Personal information
- Native name: Сергей Леонидович Фесенко
- Full name: Serhiy Leonidovych Fesenko
- Nationality: Soviet
- Born: 29 January 1959 (age 67) Kryvyi Rih, Ukrainian SSR, Soviet Union
- Height: 1.88 m (6 ft 2 in)
- Weight: 77 kg (170 lb)

Sport
- Sport: Swimming
- Strokes: Butterfly and medley

Medal record
Men's swimming
Representing the Soviet Union
Olympic Games
| Gold medal – first place | 1980 Moscow | 200 m butterfly |
| Silver medal – second place | 1980 Moscow | 400 m medley |
World Championships (LC)
| Silver medal – second place | 1978 Berlin | 400 m medley |
| Silver medal – second place | 1982 Guayaquil | 200 m butterfly |
| Bronze medal – third place | 1982 Guayaquil | 400 m medley |
European Championships (LC)
| Gold medal – first place | 1977 Jönköping | 400 m medley |
| Gold medal – first place | 1981 Split | 400 m medley |
| Silver medal – second place | 1983 Rome | 200 m butterfly |
| Bronze medal – third place | 1981 Split | 200 m butterfly |
Summer Universiade
| Gold medal – first place | 1981 Bucharest | 200 m butterfly |
| Gold medal – first place | 1981 Bucharest | 200 m medley |
| Gold medal – first place | 1981 Bucharest | 400 m medley |
| Gold medal – first place | 1983 Edmonton | 200 m butterfly |
Friendship Games
| Silver medal – second place | 1984 Moscow | 200 metre butterfly |

= Sergey Fesenko Sr. =

Soviet swimmer (born 1959)

Serhiy Leonidovych Fesenko (Сергей Леонидович Фесенко, born 29 January 1959) is a Soviet swimmer. He competed at the 1980 Olympic Games in Moscow, where he won the gold medal in 200 m butterfly.

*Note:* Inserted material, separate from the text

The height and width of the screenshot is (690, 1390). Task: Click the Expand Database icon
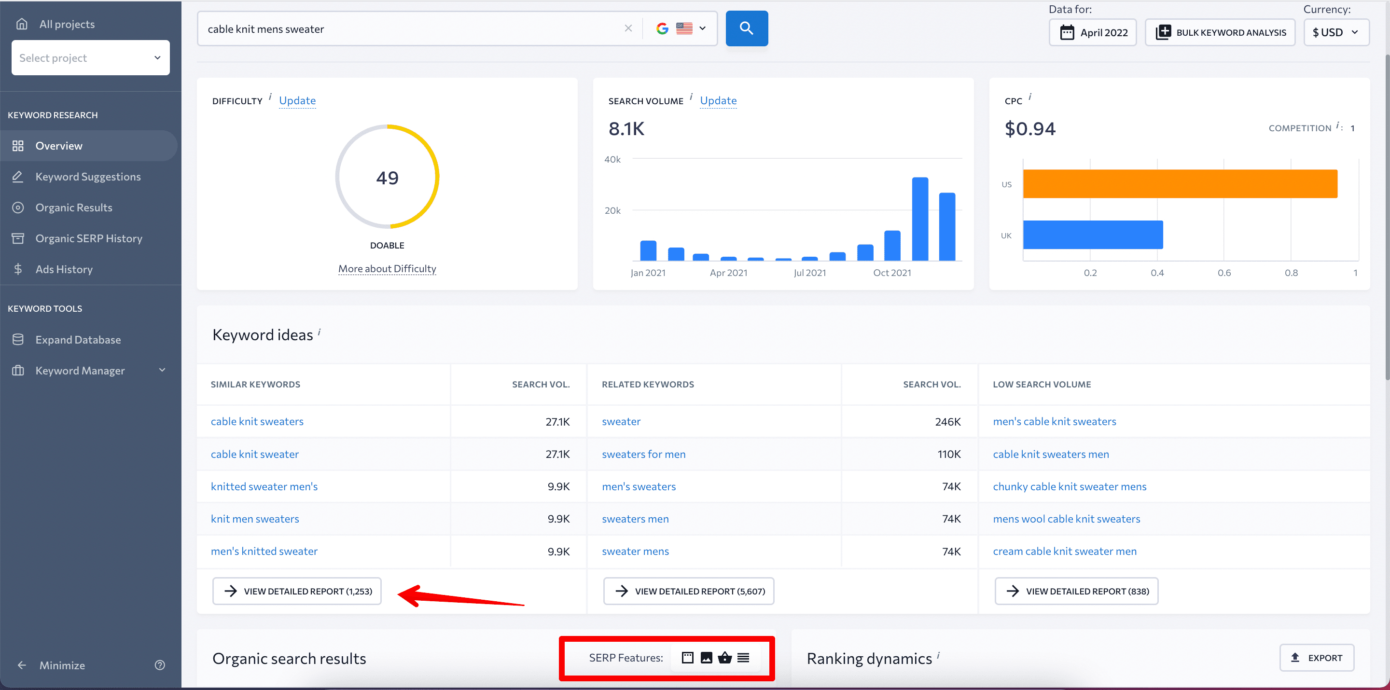tap(18, 339)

He graduated from Kiev University of Physical Education. He competed for the "Avangard" Club (Kiev). Honored Master of Sports of USSR (1978). Champion 1980 Olympic Games in 200 m butterfly (1.59,76). Silver medalist of the Olympic Games 1980 in 400 meter individual medley (4.23,43). Silver medalist at 1978 World Swimming Championships and 1982 FINA World Swimming Championships in 200 meters butterfly. Bronze in 1982 FINA World Swimming Championships in 400 meter individual medley. 1977 and 1981 European Championship champion in 400 meter individual medley. Silver medalist of the 1983 European Championship in 200 m butterfly. Bronze medalist of the 1981 European Championship in 200 meter butterfly. The winner of the competition at the European Cup 1979, 1981 in the 200 meter butterfly, 1982 in 400 meter medley. The winner of the World Universiade 1981 and 1983 in the 200 meter butterfly, 1981 in 200 and 400 meter individual medley. USSR Championship 1977, 1978, 1979, 1980, 1981, 1982, 1983.

Fesenko is the father of Ukrainian swimmer Serhiy Fesenko Jr.